1 - Start with the universal language of factories
Your techpack is the blueprint you’ll use to communicate your design to your manufacturer.
It should contain your:
- Technical sketches
- Bill of Materials
- Construction details
You should include one when publishing an enquiry on Sewport.
A few vague sketches aren’t enough here.
Manufacturers won’t be able to assess your requirements and provide accurate sampling and production estimates.
You need to convey all your technical requirements in one place for this.
The more detailed, the better.
You’ll attract more offers from more suitable manufacturers.
However, don’t treat your techpacks as a static set of instructions.
They are a work in progress and subject to change.
You’ll refer back to them throughout your sampling and production.
In other words, techpacks should serve as a master document to systematically track your product development.
This implies that every comment, revision, update, version and due date should be centralized around and communicated through your techpack.
You can do that using Techpacker.
It’s a single platform that lets you create professional techpacks in minutes, update teams in real time and keep manufacturers up to date.
But don’t expect to just dump your techpack on your manufacturer and expect them to get everything perfect on the first try.
Communicating your designs isn’t a one-shot thing, it’s an iterative process.
There will be multiple rounds of revision.
Mistakes will spring up.
And you’ll have to pinpoint these mistakes and request changes.
Read on to find how.
2 - Revise your FIT table for every sample round
Say you’ve received your first sample and held your first fit session.
You notice a few discrepancies in the measurements.
So how do you make sure your manufacturer understands and fixes them?
You go back to your techpack and right below your measurement table and a new Sample fit round table with the following columns:
Techpacker has a FIT sheet template that you can generate in one click.
It uses your measurements specs and adds all the required columns.
As you fill in your sample specs in the FIT column, the template will compare them with your provided tolerance range and instantly highlight differences for you like this:
This comes in real handy when you have to reassess your specs during multiple sample reviews.
BONUS: You can also add costing sheets, quantity breakdowns, delivery tracking and much more on Techpacker. Discover the new Custom Sections feature.

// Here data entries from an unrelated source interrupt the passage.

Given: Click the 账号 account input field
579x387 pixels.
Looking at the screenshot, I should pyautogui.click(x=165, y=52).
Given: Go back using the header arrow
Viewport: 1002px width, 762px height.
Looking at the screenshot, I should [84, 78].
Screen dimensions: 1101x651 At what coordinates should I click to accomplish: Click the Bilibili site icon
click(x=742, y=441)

3 - Include comments directly in your tech pack
For construction problems like an uneven hem or a bad curve of the neckline, you’ll need to include comments with accompanying photos showing the issue.
Make sure to add a comment specifying if a design detail is approved as well.
Keep all that extra text and pictures in a separate comment sheet attached to your techpack.
You’ll be able to refer back to it when the next samples come in.
The final step is to highlight these comments in your email and send it to your factory.
Techpacker automates this part for you.
The platform lets you communicate design changes with pinpoint accuracy, without the use of an inbox.
You can add comments, updates and files right next to specific design details.
Techpacker will automatically format all your comments and include them on a separate page in your techpack PDF.
This saves you from keeping track of every comment and changes, labeling them and putting everything on a separate page.
4 - Use direct and specific language
Manufacturers are busy and their attention span is scarce.
As a rule of thumb, you want to be as direct and specific as possible when talking with them.
This applies especially when working with overseas factories whose first language isn’t English.
In short, keep your messages brief and to the point.
Use bullet points to outline problems so your manufacturer can easily see and fix them one by one.
Highlight important changes.
If they miss anything, write back in bold and capitals to make sure they don’t miss it again.
And most importantly, spell out exactly what you want.
Don’t take anything for granted. If you’re not explicit with what you want and when you want it, manufacturers will consider it unimportant and ignore it.
Your sample doesn’t fit right?
Don’t just ask them to fix it. Tell your factory that zip is 10cm too short, put a note to amend in the next sample and add the new zip length in your techpack.